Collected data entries
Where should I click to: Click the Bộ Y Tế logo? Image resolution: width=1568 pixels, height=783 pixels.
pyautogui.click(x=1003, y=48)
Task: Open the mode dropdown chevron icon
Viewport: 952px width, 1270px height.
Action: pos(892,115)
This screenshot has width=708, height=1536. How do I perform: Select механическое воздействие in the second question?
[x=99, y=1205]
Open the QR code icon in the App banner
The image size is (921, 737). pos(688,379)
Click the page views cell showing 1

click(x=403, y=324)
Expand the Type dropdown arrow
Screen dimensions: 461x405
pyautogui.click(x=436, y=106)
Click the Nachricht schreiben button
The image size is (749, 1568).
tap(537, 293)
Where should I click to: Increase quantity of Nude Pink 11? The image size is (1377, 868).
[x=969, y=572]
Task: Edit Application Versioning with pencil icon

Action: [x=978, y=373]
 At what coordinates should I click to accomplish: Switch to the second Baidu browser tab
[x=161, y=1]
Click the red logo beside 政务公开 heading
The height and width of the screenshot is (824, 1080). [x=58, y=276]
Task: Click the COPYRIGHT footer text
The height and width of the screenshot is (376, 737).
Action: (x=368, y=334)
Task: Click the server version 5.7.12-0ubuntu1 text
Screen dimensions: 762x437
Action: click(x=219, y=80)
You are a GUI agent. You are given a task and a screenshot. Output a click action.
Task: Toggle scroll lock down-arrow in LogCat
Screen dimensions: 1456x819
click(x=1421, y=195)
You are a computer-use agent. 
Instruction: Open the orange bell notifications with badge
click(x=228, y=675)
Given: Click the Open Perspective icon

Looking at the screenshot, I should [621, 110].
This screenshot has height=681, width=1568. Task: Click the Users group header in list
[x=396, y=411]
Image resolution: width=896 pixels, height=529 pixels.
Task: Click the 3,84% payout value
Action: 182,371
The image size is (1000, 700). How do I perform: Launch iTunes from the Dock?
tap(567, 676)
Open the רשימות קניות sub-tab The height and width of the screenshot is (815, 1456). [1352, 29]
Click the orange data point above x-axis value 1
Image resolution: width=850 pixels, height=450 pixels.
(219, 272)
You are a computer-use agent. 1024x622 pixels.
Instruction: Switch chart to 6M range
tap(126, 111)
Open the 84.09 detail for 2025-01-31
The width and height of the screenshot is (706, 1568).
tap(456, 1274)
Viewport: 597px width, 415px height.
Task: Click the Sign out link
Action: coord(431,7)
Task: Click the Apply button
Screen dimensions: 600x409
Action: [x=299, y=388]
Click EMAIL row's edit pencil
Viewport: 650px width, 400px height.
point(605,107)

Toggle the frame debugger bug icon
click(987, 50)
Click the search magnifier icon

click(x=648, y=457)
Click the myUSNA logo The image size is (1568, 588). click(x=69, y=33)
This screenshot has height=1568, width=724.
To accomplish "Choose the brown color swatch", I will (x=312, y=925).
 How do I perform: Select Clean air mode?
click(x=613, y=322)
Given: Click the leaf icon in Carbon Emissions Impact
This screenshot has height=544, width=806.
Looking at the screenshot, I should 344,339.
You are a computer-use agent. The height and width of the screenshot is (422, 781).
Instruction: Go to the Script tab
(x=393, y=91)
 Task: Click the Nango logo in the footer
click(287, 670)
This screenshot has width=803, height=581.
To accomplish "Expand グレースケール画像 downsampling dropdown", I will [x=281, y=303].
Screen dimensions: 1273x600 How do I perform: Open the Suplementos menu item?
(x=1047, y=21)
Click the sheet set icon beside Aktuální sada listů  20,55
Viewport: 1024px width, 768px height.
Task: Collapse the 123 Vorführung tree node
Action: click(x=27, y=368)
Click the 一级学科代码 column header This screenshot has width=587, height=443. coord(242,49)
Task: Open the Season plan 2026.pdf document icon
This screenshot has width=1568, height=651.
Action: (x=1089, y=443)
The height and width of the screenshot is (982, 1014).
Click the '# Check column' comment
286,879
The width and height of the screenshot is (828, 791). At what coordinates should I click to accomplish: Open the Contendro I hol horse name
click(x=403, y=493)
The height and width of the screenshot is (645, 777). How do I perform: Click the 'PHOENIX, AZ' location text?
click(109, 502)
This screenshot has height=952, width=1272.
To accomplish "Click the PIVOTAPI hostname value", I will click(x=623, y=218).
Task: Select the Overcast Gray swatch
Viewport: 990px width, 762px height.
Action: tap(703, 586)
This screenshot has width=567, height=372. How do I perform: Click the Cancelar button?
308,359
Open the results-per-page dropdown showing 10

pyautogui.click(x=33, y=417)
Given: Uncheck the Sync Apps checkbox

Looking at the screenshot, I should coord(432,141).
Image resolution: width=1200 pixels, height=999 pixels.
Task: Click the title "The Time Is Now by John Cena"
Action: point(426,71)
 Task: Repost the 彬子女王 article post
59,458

> [TASK DIRECTIONS] The stretch of entries above that starts with the line containing "Click the page views cell showing 1" and goes on through the line containing "You are a GUI" is to be transcribed exactly, and no other line is to be transcribed.

> [EXERCISE RESPONSE]
Click the page views cell showing 1

click(x=403, y=324)
Expand the Type dropdown arrow
Screen dimensions: 461x405
pyautogui.click(x=436, y=106)
Click the Nachricht schreiben button
The image size is (749, 1568).
tap(537, 293)
Where should I click to: Increase quantity of Nude Pink 11? The image size is (1377, 868).
[x=969, y=572]
Task: Edit Application Versioning with pencil icon

Action: [x=978, y=373]
 At what coordinates should I click to accomplish: Switch to the second Baidu browser tab
[x=161, y=1]
Click the red logo beside 政务公开 heading
The height and width of the screenshot is (824, 1080). [x=58, y=276]
Task: Click the COPYRIGHT footer text
The height and width of the screenshot is (376, 737).
Action: (x=368, y=334)
Task: Click the server version 5.7.12-0ubuntu1 text
Screen dimensions: 762x437
Action: click(x=219, y=80)
You are a GUI agent. You are given a task and a screenshot. Output a click action.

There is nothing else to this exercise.